▶ Problem: Please reproduce everything in the Kansas City passage from "But his report" down to "seedbed for growth.".

▶ Extract:
He concludes, without naming names, by calling out some of the very institutions that have been involved with successes to date—entities that are key to future success, as well: “It is now time to set aside historical divisions and competition to embrace a new spirit of trust and engagement. Those who are unable to achieve this commitment should step aside.”


MOVING FORWARD

Laura McKnight, president and CEO of the Greater Kansas City Community Foundation, which helped finance the original vision statement and Duderstadt’s follow-up, says his report doesn’t need to identify those institutions to be effective. She acknowledges that Duderstadt’s message could stir some discomfort for some institutions—and says it should.

“They need to take that as a sign of absolute community support and a road map for a general trajectory,” McKnight said. “It says, ‘Here are the things we need, the things we are going to rally around, the critical people we’ll hire, exactly and precisely the money we’re raising, and the results we’re expecting and planning to achieve.’

Duderstadt’s report, she says, “is not intended to tell these organizations how to run their business; rather, it is intended to say here’s the general direction, the roadblocks—now you go figure it out.”

A president emeritus at the University of Michigan, Duderstadt is not your routine detached observer. He was raised in Carrollton, Mo.; his family’s roots in Kansas City run deep. He’s well aware of the 19th century border-state hostilities that leave their echoes in regional politics and agendas.

But his report also contains much for the region to celebrate. He suggests that Kansas City institutions have demonstrated unprecedented collaboration and cooperation since 2005 to achieve that fundamental economic and educational transformation. In the spirit of building on that, he outlines seven initiatives that should take place within the next year to give the economic makeover a better seedbed for growth.

The original “Time to Get It Right” report acknowledged that the goals would require decades to achieve, and would involve unprecedented levels of cooperation in a sprawling city with such historic, geographic and political divisions.

Nonetheless, it generated a lot of buy-in. As a result, Duderstadt acknowledges, the Stowers Institute has cemented its reputation for attracting top-flight scientific and research talent, life-sciences research is gaining additional momentum through the University of Kansas Medical Center and its efforts to win designation as a national cancer center, MU has made vital plant-sciences contributions, and K-State has done the same with plans for animal-health research that will be conducted at its Olathe Innovation Campus. Additionally, he says, area hospitals are collaborating in ways previously unheard of.

(Pixel coordinate grounding data)
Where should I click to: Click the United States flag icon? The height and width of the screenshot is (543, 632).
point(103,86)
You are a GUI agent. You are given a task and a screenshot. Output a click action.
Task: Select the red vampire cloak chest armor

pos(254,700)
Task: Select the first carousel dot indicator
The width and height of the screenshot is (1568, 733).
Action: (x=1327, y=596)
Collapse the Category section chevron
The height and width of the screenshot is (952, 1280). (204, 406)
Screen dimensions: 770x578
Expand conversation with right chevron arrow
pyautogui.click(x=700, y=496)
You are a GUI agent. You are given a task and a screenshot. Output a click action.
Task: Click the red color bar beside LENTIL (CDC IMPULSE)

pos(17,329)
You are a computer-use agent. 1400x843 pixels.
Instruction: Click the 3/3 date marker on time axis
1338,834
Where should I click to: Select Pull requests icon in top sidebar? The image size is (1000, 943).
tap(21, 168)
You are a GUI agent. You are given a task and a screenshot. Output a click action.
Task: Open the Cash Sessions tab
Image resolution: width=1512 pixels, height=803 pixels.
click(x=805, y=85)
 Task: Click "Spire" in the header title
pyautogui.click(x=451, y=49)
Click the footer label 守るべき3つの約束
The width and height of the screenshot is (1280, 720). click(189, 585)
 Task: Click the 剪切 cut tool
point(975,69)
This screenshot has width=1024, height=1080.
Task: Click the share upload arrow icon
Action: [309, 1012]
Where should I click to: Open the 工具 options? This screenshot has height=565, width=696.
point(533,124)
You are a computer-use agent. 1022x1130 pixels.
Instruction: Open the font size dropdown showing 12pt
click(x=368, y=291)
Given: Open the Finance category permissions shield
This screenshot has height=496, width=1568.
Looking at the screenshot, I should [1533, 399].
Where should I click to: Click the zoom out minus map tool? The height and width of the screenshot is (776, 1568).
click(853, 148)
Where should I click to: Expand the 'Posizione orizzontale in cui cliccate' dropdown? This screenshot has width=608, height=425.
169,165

▶ Output of the task:
But his report also contains much for the region to celebrate. He suggests that Kansas City institutions have demonstrated unprecedented collaboration and cooperation since 2005 to achieve that fundamental economic and educational transformation. In the spirit of building on that, he outlines seven initiatives that should take place within the next year to give the economic makeover a better seedbed for growth.